Das spätere Urteil habe ihn sehr überrascht. Seinem Nachfolger Scheuer mochte der heutige Chef der CSU-Landesgruppe im Bundestag keinen Freibrief ausstellen. Jeder Minister sei für seine Entscheidungen selbst verantwortlich, sagte Dobrindt. Eine Rückenstärkung war diese Aussage nicht. Oppositionspolitiker werten dies auch eher als Absetzbewegung vom amtierenden Ressortleiter.
Der wichtigste Vorwurf gegen Scheuer lautet weiterhin, dass er die Verträge mit den Betreibern trotz ausstehendem EuGH-Urteil abschloss und damit erhebliche finanzielle Risiken einging. Auch haben Zeugen der Betreibergesellschaft vor dem Ausschuss ausgesagt, dass es von ihrer Seite das Angebot an den Minister gab, mit der Unterschrift bis zu einem Urteil zu warten.

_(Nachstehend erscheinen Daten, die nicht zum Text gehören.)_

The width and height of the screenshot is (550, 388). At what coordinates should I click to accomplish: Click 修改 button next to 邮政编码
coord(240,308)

Hier steht auch kurz vor dem Abschluss der Anhörungen Aussage gegen Aussage. Beweisen konnten die bisherigen Vernehmungen die Behauptung nicht. Scheuer kann sich an ein solches Angebot nicht erinnern. Sein früherer Staatssekretär Gerhard Schulz, damals wegen seiner starken Einbindung in das Projekt als „Mister Maut“bezeichnet, ist sich sicher, dass es kein derartiges Angebot gab. Diese Aussage wiederholte er nun noch einmal. Auch mit Nachfragen zu einem Medienbericht, dem zufolge ein Teil der Mailkommunikation zum Verfahren über Scheuers private Mailadresse gelaufen sei, kam der Ausschuss nicht weiter. Den Vorwurf wies Schulz zurück.

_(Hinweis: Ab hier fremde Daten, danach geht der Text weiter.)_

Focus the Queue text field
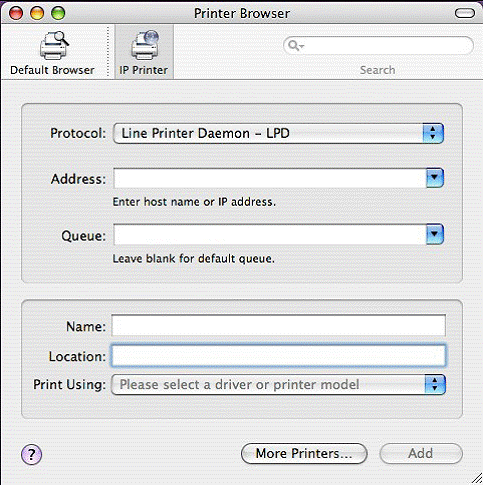The width and height of the screenshot is (483, 485). (x=270, y=234)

Wie glaubwürdig die Angaben der Betreiber zu ihrem vermeintlichen Angebot sind, lässt sich vermutlich nicht mehr endgültig klären. Schulz verwies dazu auf die Interessenlage. Die beiden betreffenden
Manager würden von einem erfolgreichen Schiedsverfahren selbst finanziell profitieren. Eine Schwächung der Gegenseite könne Teil einer Verhandlungsstrategie sein.
Die letzte Möglichkeit, direkt aus dem Mund des wichtigsten Akteurs die Wahrheit zu erfahren, hat der Ausschuss am 28. Januar. Dann tritt Scheuer zum zweiten und letzten Mal in den Zeugenstand. Bisher hat der Minister es wohl eher dem Glück zu verdanken, dass das Mautdesaster ihn nicht seinen Job gekostet hat. Als es eng für ihn wurde, kam die Corona-Krise auf und drängte alle anderen Themen zurück. Als er im vergangenen Oktober öffentlichkeitswirksam im Ausschuss antreten musste, befasste sich die Öffentlichkeit vorrangig mit der Corona-Erkrankung von Donald Trump.
Bis zum Sommer will der Ausschuss einen Abschlussbericht vorlegen. Unabhängig von dessen Ergebnissen wird Scheuer vor der Bundestagswahl im September kaum aus dem Amt gedrängt. Ob er sich als Verkehrsminister für andere Regierungsaufgaben empfohlen hat, darf nach der jüngsten Aussage Dobrindts angezweifelt werden.